[Opening Data section section]

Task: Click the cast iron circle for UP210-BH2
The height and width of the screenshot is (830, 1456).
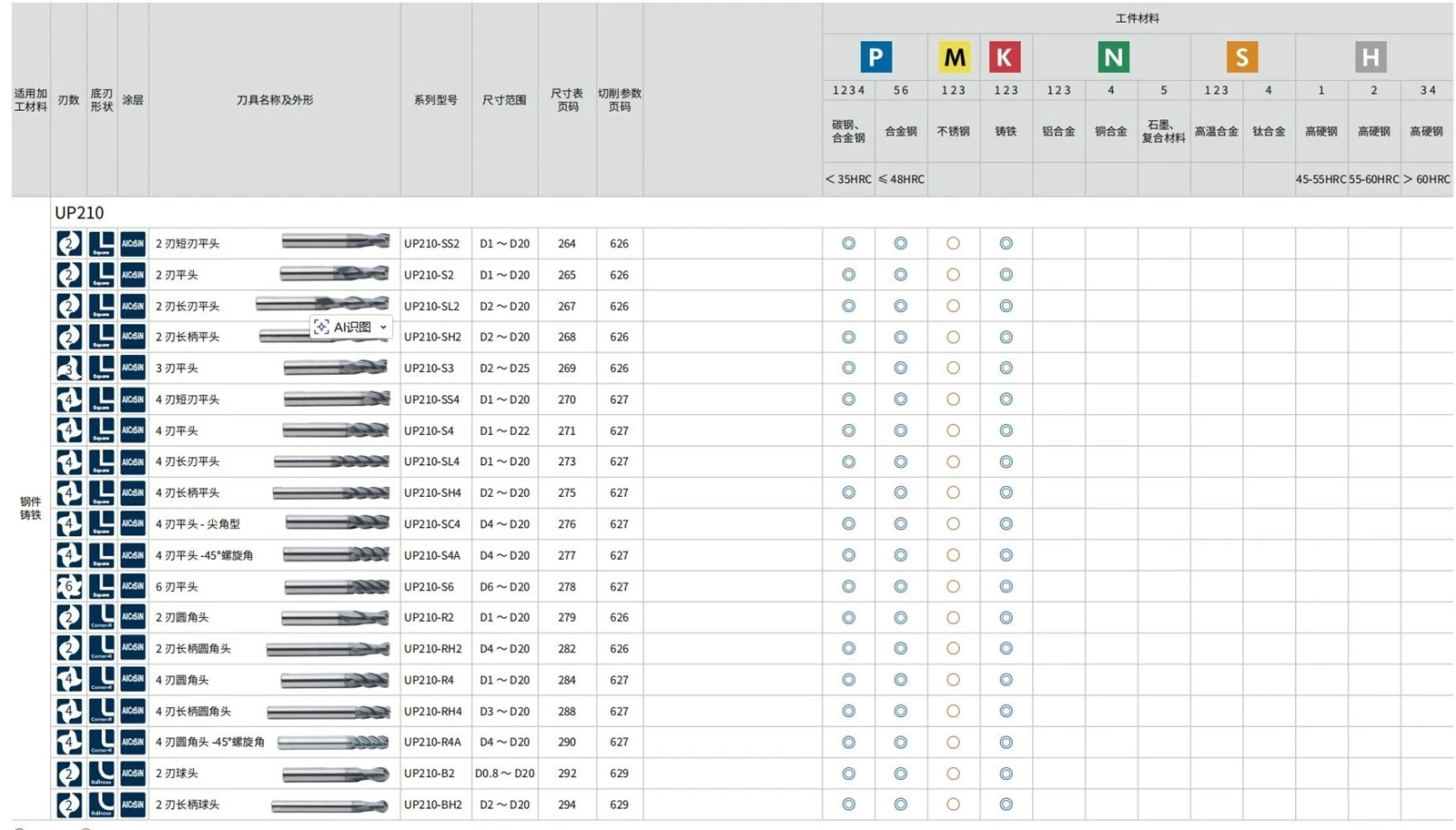Action: pos(1006,805)
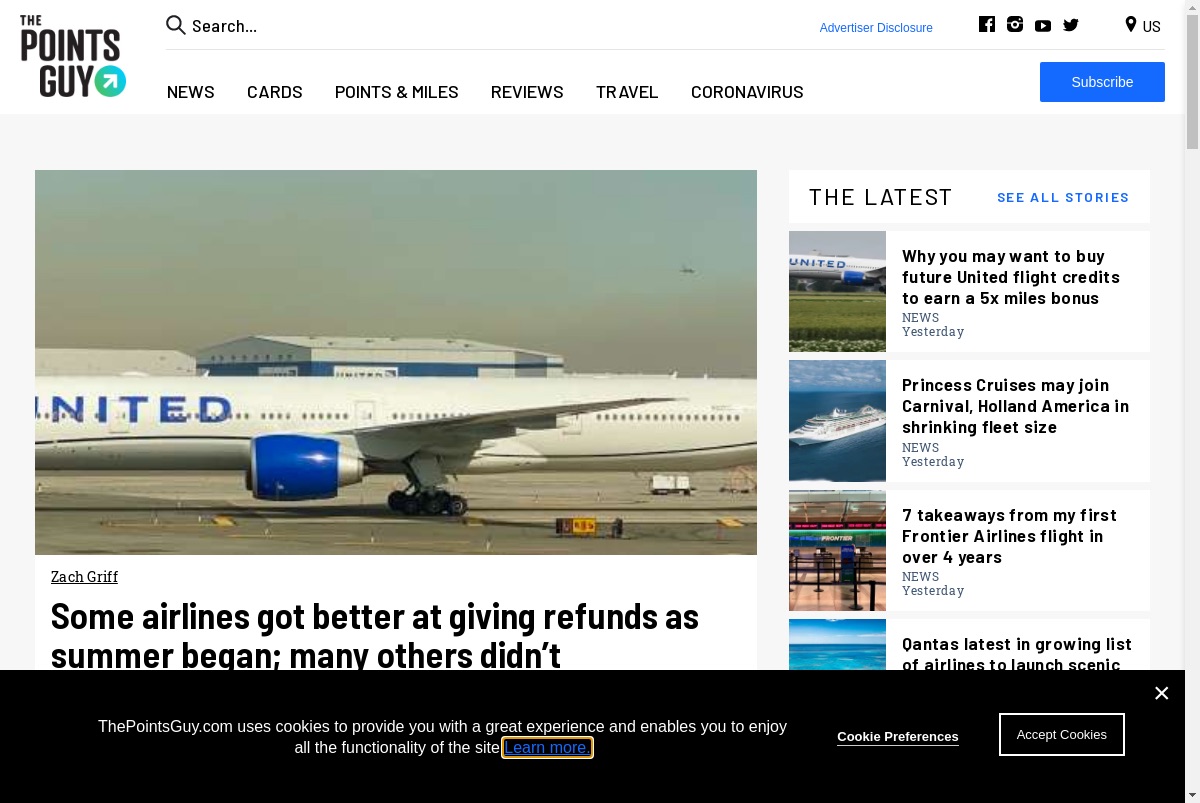Follow the Learn more link
The image size is (1200, 803).
[547, 747]
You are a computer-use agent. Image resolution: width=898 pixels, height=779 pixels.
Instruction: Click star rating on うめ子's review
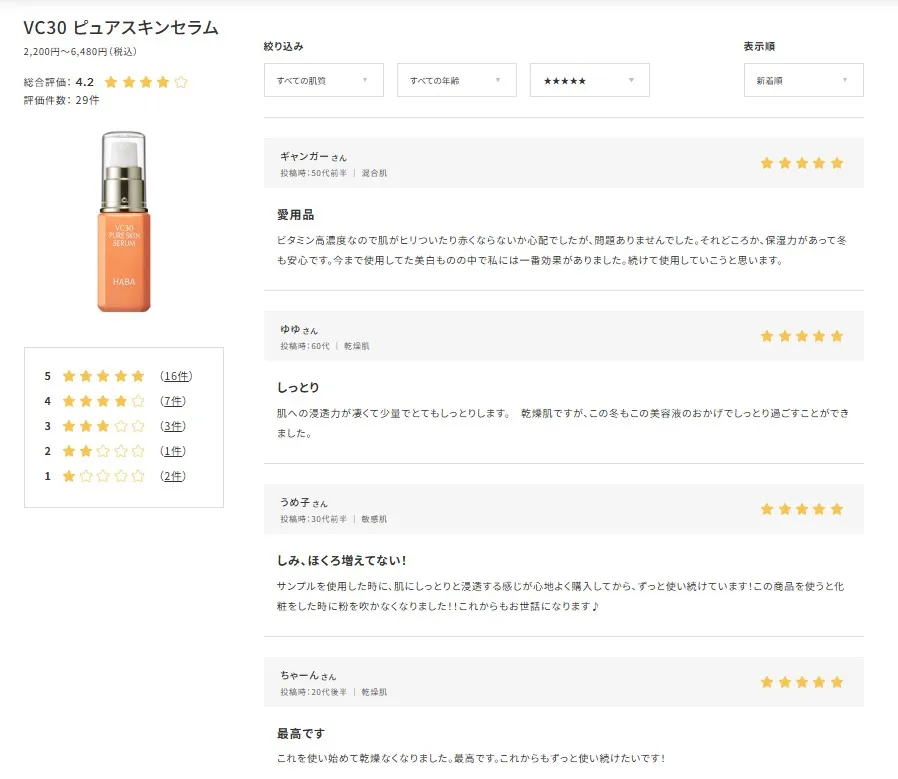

[Closing Data section section]

* **Try it**
Wherever the string "Click" appears in a line above, copy that line.

* **Problem solution**
Task: Click the cast iron circle for UP210-BH2
Instruction: Click star rating on うめ子's review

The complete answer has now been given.